Dietro la crisi della natalità,. La fuga dai legami e l’idea di consumare la vita
«Servono politiche lungimiranti. Non contrapporre natalità e accoglienza». Con queste parole Francesco ha sottratto i recenti Stati generali della natalità alla strumentalizzazione politico- mediatica che ne poteva venire: che tutto si riduca, per affrontare l’inverno demografico nella società italiana, a sostenere – e peggio ancora a difendere contro “altre” natalità, quelle dei migranti – la natalità “italiana”.
E che si tratti piuttosto di difendere e promuovere la natalità “in” Italia, che è altra cosa. Di fatto già avviene, se il 21,5 per cento dei pochi nuovi nati in Italia hanno un genitore non italiano (e per due terzi entrambi stranieri). Senza questi bambini, il nostro inverno demografico, sarebbe molto più rigido e fondamentalmente irrisolvibile quale che siano le politiche socioeconomiche di sostegno. È solo l’apporto della natalità da migrazione che può rendere credibile l’obiettivo posto da Gigi De Palo di 500mila nati nel 2033. Il resto è distonia cognitiva, prima ancora che politica o ideologica. “Avvenire” ha sintetizzato bene il punto titolando: «Vite da accogliere, tutte».
Ma poiché anche la natalità “immigrata” nei Paesi occidentali o occidentalizzati per stili di vita è in decrescita, anche se inferiore a quella “autoctona”, bisogna aver chiaro che delle due determinanti dell’inverno demografico non basta affrontare solo la prima, le inidonee condizioni socioeconomiche che disincentivano maternità e famiglia generativa. Occorre affrontare con franchezza anche la seconda determinante: lo “stile di vita”, i comportamenti e la mentalità che orientano la propria vita e la sua “autorealizzazione” (al di là di quanta effettiva autonomia e realizzazione vi ci sia). Una società che abbia uno stile di vita di individualismo ego-centrato è una società senza speranza in sé stessa e che quindi non genera; e affida sempre più il bisogno individuale di affettività non alla verticalità esistenzialmente impegnativa della filiazione, alla verticalità generativa, ma alla orizzontalità dei consumi affettivi chiusi in un presente senza futuro: fondamentalmente una pet terapy surrogatoria generale, che coinvolge anche gli altri umani, e domani grazie all’IA anche un po’ di robotica antropomorfizzata, a sostenere il vuoto di futuro che ci si è scavati con le proprie mani. Che le cose stiano così ce lo dice l’Istat: «Rimuovendo quel che ostacola il desiderio di generare e di costruire rapporti familiari e intergenerazionali stabili, secondo molte ricerche questo desiderio è presente in almeno due giovani su tre».
Sembra un punto di partenza confortante, ma lo è molto meno se si pensa al fatto che così un terzo della “base imponibile generativa” si sottrae alla contribuzione riproduttiva (la filiazione) alla società in cui vive. E per questo terzo – che, restasse costante nella mentalità delle prossime generazioni, disegna derivate demografiche drammatiche – avanza nelle nostre società la figura del “vivente termina-le”, di un individuo il cui progetto di vita ha il suo termine biologico ad quem in sé stesso.
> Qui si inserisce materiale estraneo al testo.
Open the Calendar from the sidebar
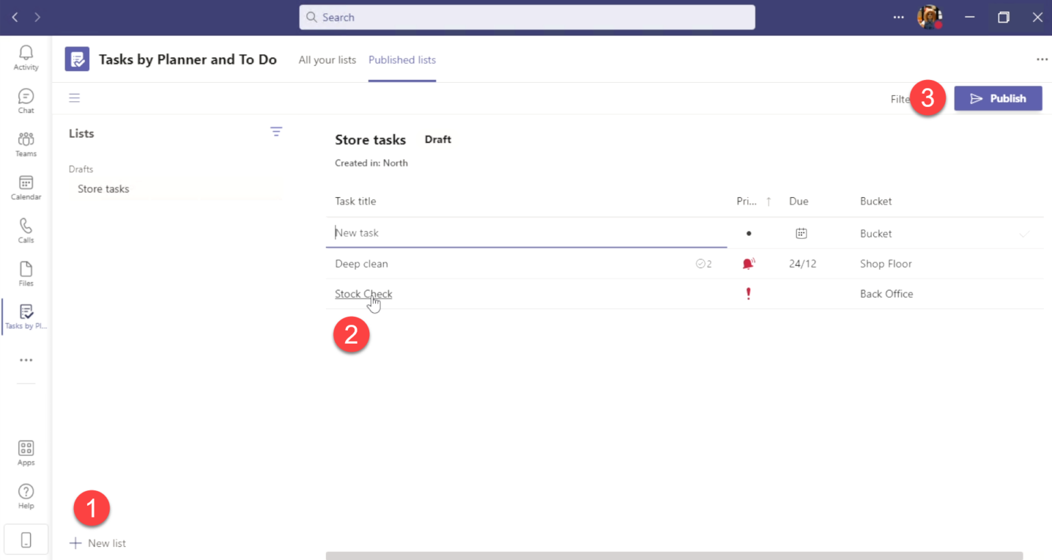This screenshot has width=1052, height=560. click(25, 187)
A questa situazione hanno concorso non solo determinanti socioeconomiche, ma anche la disabilitazione sociale negli stili di vita della stabilità familiare e della generatività: la grande fuga – nei legami che si scelgono, ma che proprio per questo possono sciogliersi, nei legami orizzontali nel presente (anche il vincolo coniugale oggi) – dai legami che non si scelgono una volta che si siano istituiti, cioè dai figli, e che proprio per questo non si possono sciogliere; i legami verticali del “sangue”, che vanno al di là di noi e ci impegnano in una responsabilità sempre più avvertita come insostenibile, faticosa, non appagante, almeno al presente di una vita di autorealizzazione egoica che i suoi vuoti li stordisce in una quotidianità da movida.
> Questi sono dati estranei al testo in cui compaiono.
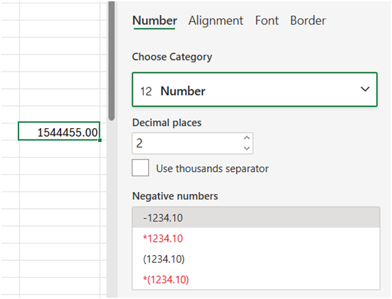Screen dimensions: 392x299
Task: Click the Decimal places input field
Action: (x=187, y=143)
Non ha aiutato, diciamolo con franchezza, la riduzione ideologica – ben al di là della rivendicazione femminista delle pari opportunità – della femminilità generativa (e già femminilità rischia di essere una parola pericolosa) a “vestale del focolare”, come abito imposto dai maschi da svestire. Così come la fuga dalla paternità di una figura maschile in crisi di identità, incapace di assumersi responsabilità “tradizionali” (famiglia, figli). È duro guardare in faccia la realtà: ma il modello di una vita da homo consumens che consuma la sua vita al mercato delle opportunità presenti consumandosi mentre le produce (la tipologia del prosumer) – la consuma consumandosi la propria vita mentre crede di produrla –, l’abbiamo inventato noi e noi dobbiamo smontarlo finché siamo in tempo.